Ao longo do dia tenho pensado na volatilidade da opinião e do gosto dominante. Tudo quanto é vendido como verdade ou produto de altíssima qualidade num momento poucos anos depois passa a causar tédio. O pior e o melhor caem no mesmo saco por razões que se prendem mais com excitações e querelas de facção ou corrente do que com um juízo cuidado e válido de mérito.
Todo o aviso sensato feito há 30, 20 ou 15 anos, ignorado ou mesmo espezinhado por quem debita vacuidades no espaço público, sempre cuidando de ser aceite pelos pares, é agora, que já vende e por isso rende muito sob ponto de vista pecuniário ou de notoriedade, apresentado como verdade irrefutável. Chegam tarde, como é costume. Estariam certos se volvêssemos duas décadas. Mas a descoberta da pólvora com décadas de atraso continua a ser o que vinga – não vale a pena resistir, quem o fizer estará sempre fora do tempo e sairá sempre derrotado pela opinião dominante, voto e realidade imposta pela moda.

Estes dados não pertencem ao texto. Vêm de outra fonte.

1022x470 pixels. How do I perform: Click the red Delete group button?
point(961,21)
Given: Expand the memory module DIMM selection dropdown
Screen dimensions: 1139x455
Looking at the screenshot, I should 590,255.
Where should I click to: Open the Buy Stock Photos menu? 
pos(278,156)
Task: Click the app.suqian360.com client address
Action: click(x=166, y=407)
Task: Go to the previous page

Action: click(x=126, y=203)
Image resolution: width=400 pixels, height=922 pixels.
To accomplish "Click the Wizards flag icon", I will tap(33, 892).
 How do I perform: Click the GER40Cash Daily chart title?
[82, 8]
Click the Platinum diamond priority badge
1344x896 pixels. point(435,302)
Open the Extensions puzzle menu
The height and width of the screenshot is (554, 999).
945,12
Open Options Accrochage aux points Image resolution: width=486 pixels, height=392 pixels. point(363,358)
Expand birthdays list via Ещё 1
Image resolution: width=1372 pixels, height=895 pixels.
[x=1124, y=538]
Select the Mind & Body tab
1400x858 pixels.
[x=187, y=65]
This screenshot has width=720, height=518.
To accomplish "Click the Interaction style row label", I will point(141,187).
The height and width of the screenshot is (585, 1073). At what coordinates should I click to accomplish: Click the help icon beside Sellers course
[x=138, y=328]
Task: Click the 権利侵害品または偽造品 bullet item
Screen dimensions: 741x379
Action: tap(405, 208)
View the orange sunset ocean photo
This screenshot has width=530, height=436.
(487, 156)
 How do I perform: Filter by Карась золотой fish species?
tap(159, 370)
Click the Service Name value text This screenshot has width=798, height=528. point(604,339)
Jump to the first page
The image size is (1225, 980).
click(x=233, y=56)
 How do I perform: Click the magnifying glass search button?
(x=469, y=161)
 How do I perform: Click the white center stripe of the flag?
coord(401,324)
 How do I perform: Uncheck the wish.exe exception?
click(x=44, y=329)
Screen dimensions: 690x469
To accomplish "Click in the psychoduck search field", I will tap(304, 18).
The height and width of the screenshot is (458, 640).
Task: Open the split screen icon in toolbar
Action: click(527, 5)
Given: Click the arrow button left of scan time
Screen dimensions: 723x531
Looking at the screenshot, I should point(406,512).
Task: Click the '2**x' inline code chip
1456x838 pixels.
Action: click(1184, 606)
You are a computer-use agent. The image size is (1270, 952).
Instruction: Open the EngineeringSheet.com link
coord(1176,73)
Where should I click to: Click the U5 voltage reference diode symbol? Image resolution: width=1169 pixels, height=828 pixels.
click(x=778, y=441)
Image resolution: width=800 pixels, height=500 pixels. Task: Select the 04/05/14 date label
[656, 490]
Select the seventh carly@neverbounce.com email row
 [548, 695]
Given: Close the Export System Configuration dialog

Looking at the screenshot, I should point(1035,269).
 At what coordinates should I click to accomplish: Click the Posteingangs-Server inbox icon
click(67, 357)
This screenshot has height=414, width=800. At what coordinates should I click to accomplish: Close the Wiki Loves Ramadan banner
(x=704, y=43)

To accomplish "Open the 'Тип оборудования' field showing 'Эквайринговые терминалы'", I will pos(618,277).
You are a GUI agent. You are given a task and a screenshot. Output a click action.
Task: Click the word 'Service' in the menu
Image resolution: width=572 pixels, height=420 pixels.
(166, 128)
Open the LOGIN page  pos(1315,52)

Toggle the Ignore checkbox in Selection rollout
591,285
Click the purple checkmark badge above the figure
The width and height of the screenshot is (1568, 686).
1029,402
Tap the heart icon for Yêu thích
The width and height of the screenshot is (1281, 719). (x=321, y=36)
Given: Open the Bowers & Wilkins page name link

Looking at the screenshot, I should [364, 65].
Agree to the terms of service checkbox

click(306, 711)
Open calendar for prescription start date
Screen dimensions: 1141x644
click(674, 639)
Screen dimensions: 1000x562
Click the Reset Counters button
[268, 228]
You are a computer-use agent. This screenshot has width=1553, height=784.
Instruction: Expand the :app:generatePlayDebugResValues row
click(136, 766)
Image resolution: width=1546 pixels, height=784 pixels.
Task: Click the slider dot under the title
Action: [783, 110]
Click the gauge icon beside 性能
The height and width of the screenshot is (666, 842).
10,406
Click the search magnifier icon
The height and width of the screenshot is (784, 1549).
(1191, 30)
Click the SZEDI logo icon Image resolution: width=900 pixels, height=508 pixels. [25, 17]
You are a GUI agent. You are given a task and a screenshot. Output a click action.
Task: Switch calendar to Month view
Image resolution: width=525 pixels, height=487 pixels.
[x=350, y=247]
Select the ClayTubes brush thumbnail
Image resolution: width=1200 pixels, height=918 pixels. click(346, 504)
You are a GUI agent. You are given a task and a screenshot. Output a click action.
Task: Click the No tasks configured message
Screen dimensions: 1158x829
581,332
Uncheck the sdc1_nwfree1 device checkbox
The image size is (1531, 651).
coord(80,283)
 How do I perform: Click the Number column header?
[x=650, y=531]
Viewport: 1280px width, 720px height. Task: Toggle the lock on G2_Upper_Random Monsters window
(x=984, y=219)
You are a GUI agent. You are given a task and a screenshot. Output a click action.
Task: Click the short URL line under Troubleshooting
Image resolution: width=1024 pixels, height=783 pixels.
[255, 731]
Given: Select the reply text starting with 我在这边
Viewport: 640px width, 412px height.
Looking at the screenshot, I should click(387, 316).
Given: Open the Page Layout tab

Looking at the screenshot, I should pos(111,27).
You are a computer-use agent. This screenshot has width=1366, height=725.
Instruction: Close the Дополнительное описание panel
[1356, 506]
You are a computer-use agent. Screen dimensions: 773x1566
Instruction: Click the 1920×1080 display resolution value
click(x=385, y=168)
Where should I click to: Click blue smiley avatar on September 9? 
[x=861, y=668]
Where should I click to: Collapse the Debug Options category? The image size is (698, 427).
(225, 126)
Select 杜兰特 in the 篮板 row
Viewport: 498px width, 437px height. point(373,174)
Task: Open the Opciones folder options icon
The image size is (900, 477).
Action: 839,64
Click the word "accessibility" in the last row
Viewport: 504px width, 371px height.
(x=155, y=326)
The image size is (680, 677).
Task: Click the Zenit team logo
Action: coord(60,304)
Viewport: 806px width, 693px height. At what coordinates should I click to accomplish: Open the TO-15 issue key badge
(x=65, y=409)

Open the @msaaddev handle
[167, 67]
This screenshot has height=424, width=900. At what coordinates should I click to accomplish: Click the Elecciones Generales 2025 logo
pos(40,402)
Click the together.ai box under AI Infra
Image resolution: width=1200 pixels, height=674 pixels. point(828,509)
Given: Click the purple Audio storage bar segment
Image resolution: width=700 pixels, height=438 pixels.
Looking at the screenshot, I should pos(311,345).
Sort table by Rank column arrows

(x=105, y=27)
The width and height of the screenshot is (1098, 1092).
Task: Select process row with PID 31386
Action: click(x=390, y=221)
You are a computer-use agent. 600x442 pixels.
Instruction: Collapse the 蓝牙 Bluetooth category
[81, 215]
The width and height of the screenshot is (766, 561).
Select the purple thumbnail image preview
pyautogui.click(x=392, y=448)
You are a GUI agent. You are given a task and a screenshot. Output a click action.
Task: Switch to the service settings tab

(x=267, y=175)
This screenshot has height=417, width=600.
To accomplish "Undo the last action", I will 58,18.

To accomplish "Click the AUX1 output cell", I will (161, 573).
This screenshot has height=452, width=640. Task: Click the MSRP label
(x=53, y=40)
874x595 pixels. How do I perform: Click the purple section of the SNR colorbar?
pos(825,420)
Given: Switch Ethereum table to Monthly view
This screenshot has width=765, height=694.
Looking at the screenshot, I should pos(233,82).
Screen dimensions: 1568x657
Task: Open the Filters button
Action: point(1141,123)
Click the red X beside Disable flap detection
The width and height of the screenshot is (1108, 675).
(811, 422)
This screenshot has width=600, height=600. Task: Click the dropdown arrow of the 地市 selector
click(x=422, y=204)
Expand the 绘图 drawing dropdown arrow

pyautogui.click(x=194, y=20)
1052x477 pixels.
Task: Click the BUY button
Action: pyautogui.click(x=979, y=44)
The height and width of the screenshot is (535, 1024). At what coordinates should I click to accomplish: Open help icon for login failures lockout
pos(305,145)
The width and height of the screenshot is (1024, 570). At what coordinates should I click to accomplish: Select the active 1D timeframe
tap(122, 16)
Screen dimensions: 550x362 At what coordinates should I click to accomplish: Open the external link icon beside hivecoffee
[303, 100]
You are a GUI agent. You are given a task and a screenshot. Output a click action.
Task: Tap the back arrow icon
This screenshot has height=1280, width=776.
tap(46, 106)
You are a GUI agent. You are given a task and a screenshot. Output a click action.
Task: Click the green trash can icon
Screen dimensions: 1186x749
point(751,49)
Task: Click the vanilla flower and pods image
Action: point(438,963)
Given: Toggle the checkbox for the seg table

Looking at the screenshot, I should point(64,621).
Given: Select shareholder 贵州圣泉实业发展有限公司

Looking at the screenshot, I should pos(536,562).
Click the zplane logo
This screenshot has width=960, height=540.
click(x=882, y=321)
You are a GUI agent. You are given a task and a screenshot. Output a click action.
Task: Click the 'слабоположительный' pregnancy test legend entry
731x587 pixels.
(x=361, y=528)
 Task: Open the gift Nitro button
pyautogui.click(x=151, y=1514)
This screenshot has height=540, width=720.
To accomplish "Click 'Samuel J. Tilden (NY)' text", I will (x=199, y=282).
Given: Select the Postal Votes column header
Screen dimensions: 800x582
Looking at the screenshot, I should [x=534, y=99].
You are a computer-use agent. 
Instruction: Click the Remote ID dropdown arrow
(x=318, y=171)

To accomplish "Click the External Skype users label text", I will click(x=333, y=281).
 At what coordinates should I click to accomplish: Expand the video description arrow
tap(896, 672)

Dei por mim a recordar frases redondas de adesão quase unânime, que vão sendo repetidas todos os dias na rádio, televisão, jornais, blogues e redes sociais. Sobretudo no domínio da actualidade, que é termo mais propício ao frenesim e julgamento fácil do que ao rigor. Palavras vazias de sentido decalcadas entre os clãs que vivem da propaganda vertida nos meios de comunicação social (e nos últimos anos nas redes sociais). Sob pretexto de informarem e ajudarem a educar a população vão a todas como cães de fila, sem tempo de digestão, para no fim se limitarem a regurgitar os habituais mantras de conversão das massas. Um sermão dominante acrítico, com pequenas nuances e retoques de modernização da linguagem, preso a insignificâncias, a inclinações pessoais de gosto, à frivolidade e ao gracejo fácil. Cego ao que é importante. Indiferente às verdadeiras desigualdades e injustiças.
As modas passam e as injustiças no país vão-se perpectuando. Só sobra, sempre igual a si própria, a eterna vontade de partir.
De tudo isto me lembrei ao ouvir o 125 Azul dos Trovante, música que desde sempre gostei muito.